UnitedHealth Group focused on its five growth areas: value-based care, health benefits, health technology, health financial services, and pharmacy services. As the largest insurer in the US, the company is uniquely positioned to attack the healthcare system from multiple fronts to provide an integrated healthcare experience. They specifically highlighted their value-based care model, to which they will add roughly half a million members in 2022.
From a COVID perspective, UnitedHealth Group highlighted that they were seeing a slowdown in primary care, elective visits, and procedural volumes during Omicron’s peak. Specifically, they experienced a roughly 10% decrease in primary care visits in January and a higher decline in specialist visits.
Date: Feb. 8, 2022
Like other public insurers, Centene reported a double-digit revenue increase, experiencing $126 billion in revenue in 2021, a 13% increase year-over-year. Centene attributed that revenue growth to Medicaid membership growth due to the suspension of eligibility redeterminations during the COVID-19 public health emergency, membership growth in their Medicare business, a couple of acquisitions, the repeal of the health insurer fee, and new contracts in North Carolina.
Like Humana, Centene has focused on operational improvements. One way they expect to improve the member experience is through call center standardization.

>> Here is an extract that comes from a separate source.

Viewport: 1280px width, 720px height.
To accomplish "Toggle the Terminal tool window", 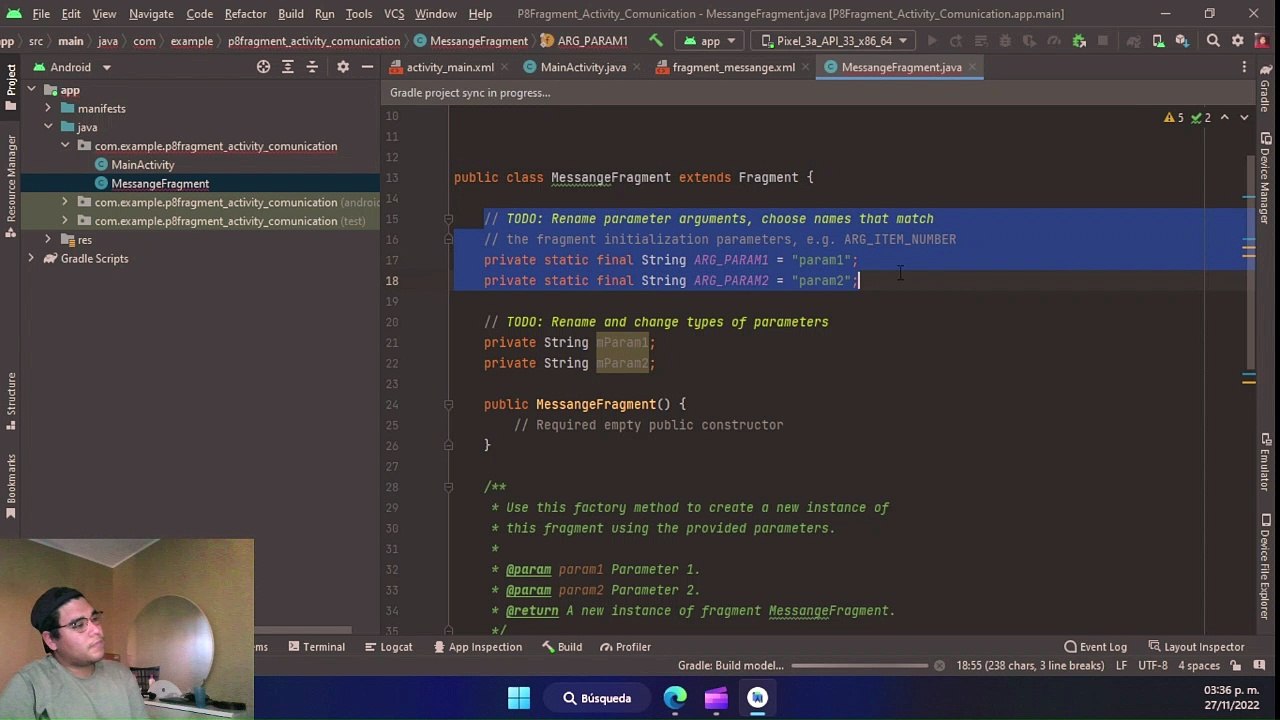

They have begun process mapping and transitioning their call center telephony infrastructure to the cloud.
Though Centene didn’t discuss the headwinds they faced as a result of COVID-19 like other insurers, they did discuss the impacts they’ve seen as a result of COVID. They saw inpatient authorizations climb and peak in mid-January. They found the average length of stay and cost per admittance lower for the Omicron variant than other variants.